- Written request 1
In the population pre-training abstract, what is the largest number of dimensions in the downstream optimization tasks that the model generalizes to?
- Written request 2
Carry on the population pre-training abstract page from the point where it stops.
*** Passage shown ***
Enhancing Generalization and Scalability for Multi-Objective Optimization with Population Pre-Training

TL;DR

A population transformer architecture that embeds decision spaces of varying scales into a common latent space, enabling knowledge transfer across diverse problems, and integrates objective-space features through objective fusion to enhance population prediction accuracy for complex MOPs is developed.

Abstract

Multi-objective optimization problems (MOPs) require the simultaneous optimization of conflicting objectives. Real-world MOPs often exhibit complex characteristics, including high-dimensional decision spaces, many objectives, or computationally expensive evaluations. While population-based evolutionary computation has shown promise in addressing diverse MOPs through problem-specific adaptations, existing approaches frequently lack generalizability across distinct problem classes. Inspired by pre-training paradigms in machine learning, we propose a Population Pre-trained Model (PPM) that leverages historical optimization knowledge to solve complex MOPs within a unified framework efficiently. PPM models evolutionary patterns via population modeling, addressing two key challenges: (1) handling diverse decision spaces across problems and (2) capturing the interdependency between objective and decision spaces during evolution. To this end, we develop a population transformer architecture that embeds decision spaces of varying scales into a common latent space, enabling knowledge transfer across diverse problems. Furthermore, our architecture integrates objective-space features through objective fusion to enhance population prediction accuracy for complex MOPs. Our approach achieves robust generalization to downstream optimization tasks with up to 5,000 dimensions--five times the training scale and 200 times greater than prior work. Extensive evaluations on standardized benchmarks and out-of-training real-world applications demonstrate the consistent superiority of our method over state-of-the-art algorithms tailored to specific problem classes, improving the performance and generalization of evolutionary computation in solving MOPs.

Figures (13)
*** Source excerpt ***
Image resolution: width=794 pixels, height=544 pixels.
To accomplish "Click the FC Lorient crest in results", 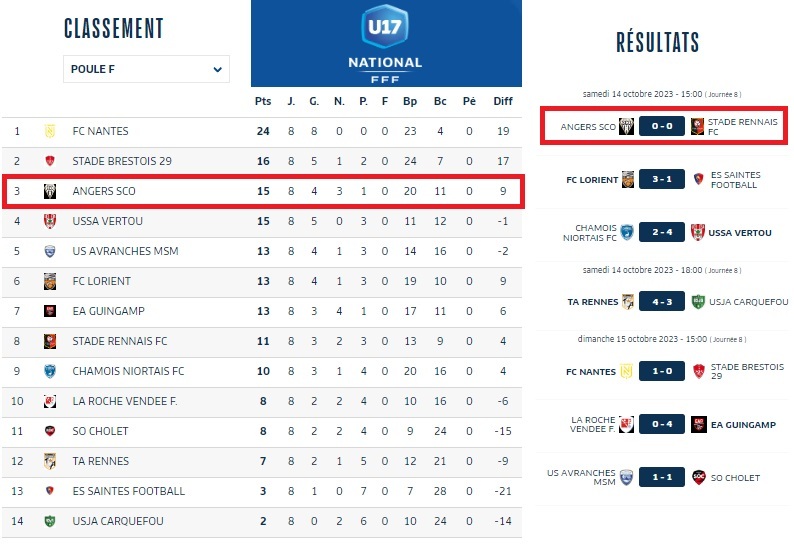I will (627, 179).
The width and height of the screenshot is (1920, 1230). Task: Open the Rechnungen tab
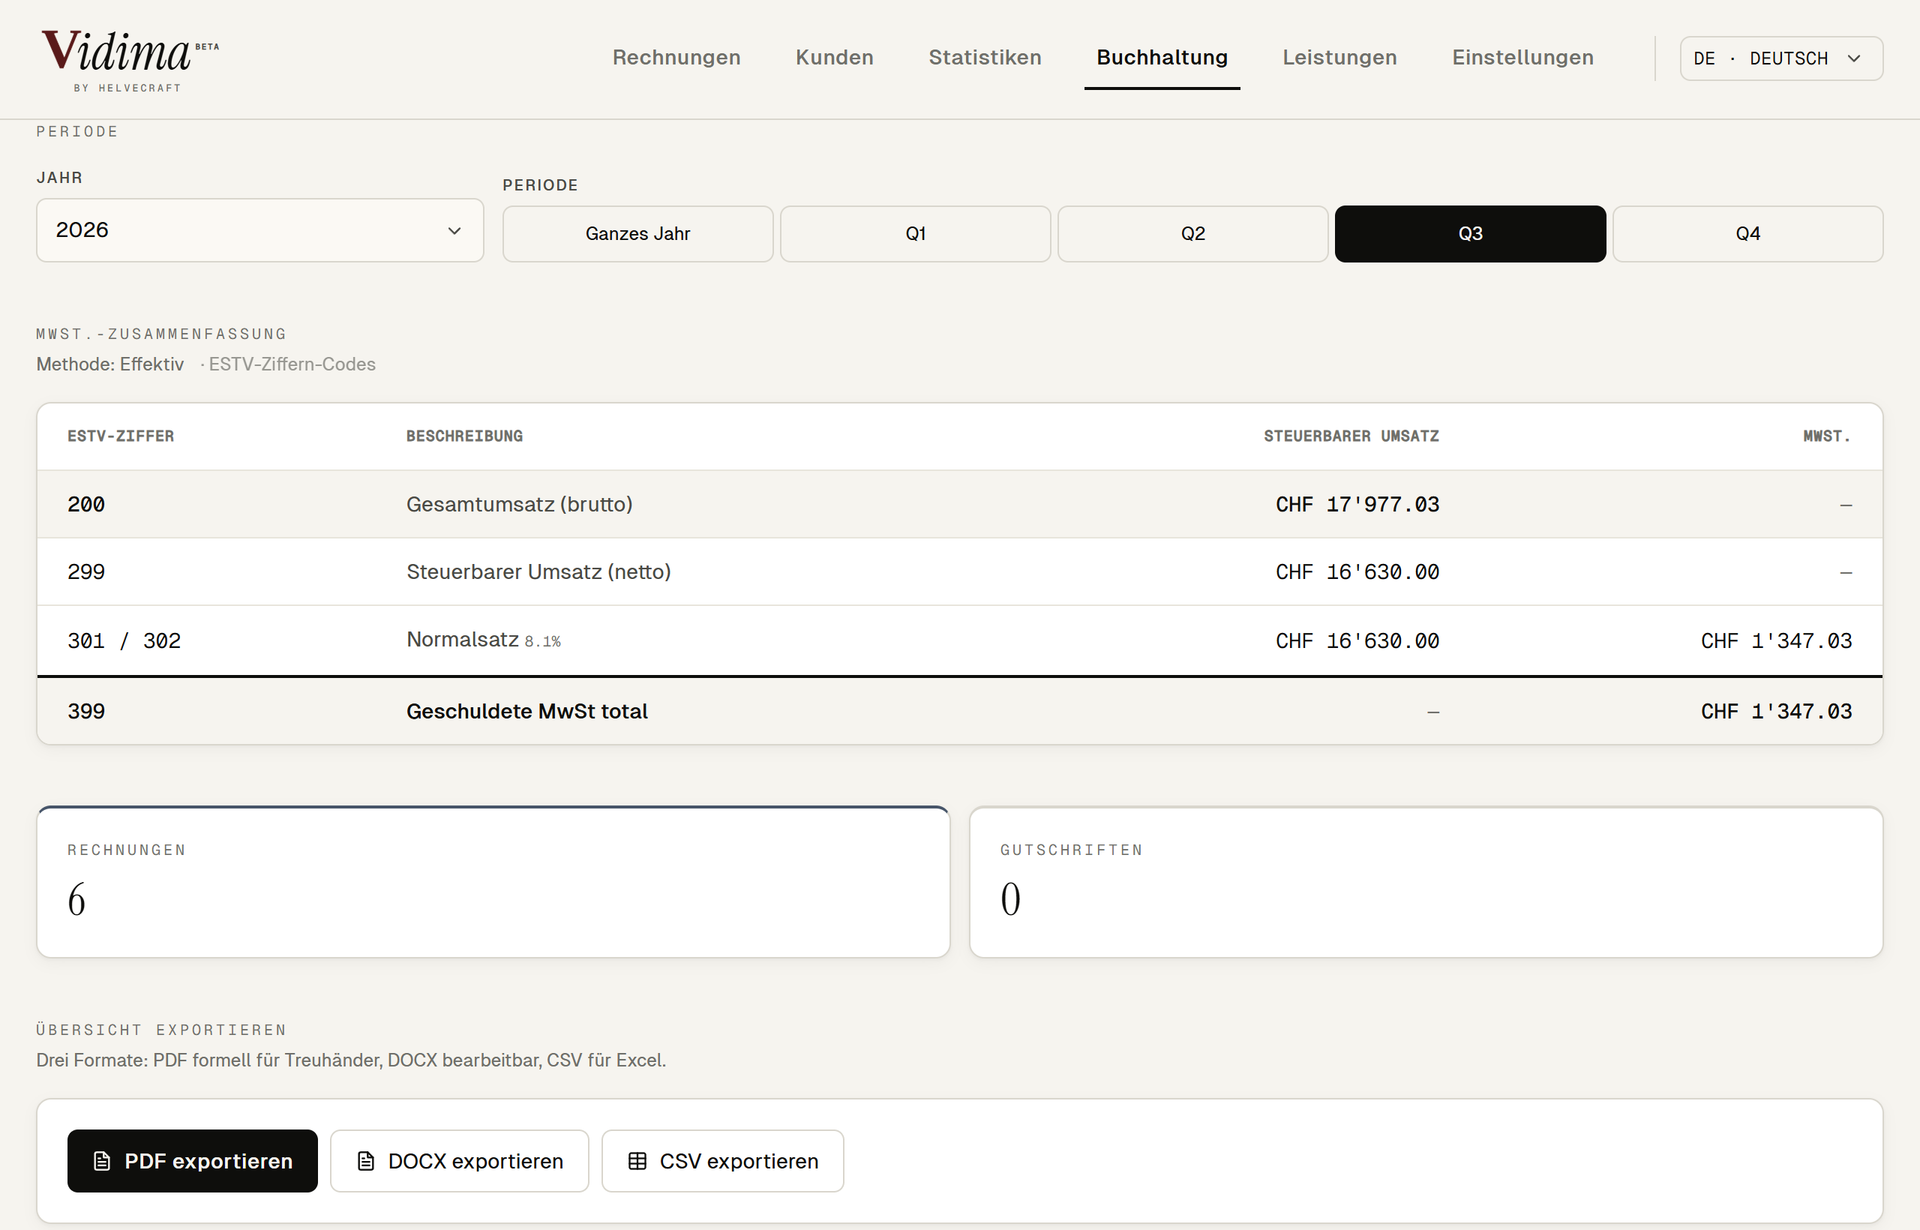pos(677,58)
***
- Result 1
Up to 5,000 dimensions.

- Result 2
• Figure 1: Illustration of the proposed population pre-trained model. Utilize PPM to solve complex MOPs (Initialization - Evaluation - Reproducing - Selection - Fine-tuning). PPM could be regarded as the replacement of the process of generating a new population, which generally contains SBX, mutation, particle update, etc.
• Figure 2: Illustration of the proposed population pre-trained model: dataset, pre-training, and design rationale. (a) The pre-training dataset is constructed from solution pairs generated by existing MOEAs across diverse MOPs. (b) The training objective of the PPM is to predict a next-generation population exhibiting better convergence and diversity, using the current population as input. (c) The figure illustrates the self-attention mechanism inherent in PPM. It stimulates the attention outcomes during the generation of the solution $\boldsymbol{x}^{g+1}_{1}$. The color of the circle and line corresponds to the magnitude of the attention score, with darker shades indicating larger scores.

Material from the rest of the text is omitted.